Work order: Provide only the number of lines in the data below that contain the string "agent".

=-=-=-=-=

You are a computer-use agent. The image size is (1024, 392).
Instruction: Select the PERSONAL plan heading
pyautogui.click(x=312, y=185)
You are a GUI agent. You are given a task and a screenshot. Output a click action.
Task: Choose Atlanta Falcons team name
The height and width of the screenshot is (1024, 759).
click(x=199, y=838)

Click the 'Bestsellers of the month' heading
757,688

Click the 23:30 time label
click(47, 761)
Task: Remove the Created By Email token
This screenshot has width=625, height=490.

=-=-=-=-=

Written reply: 2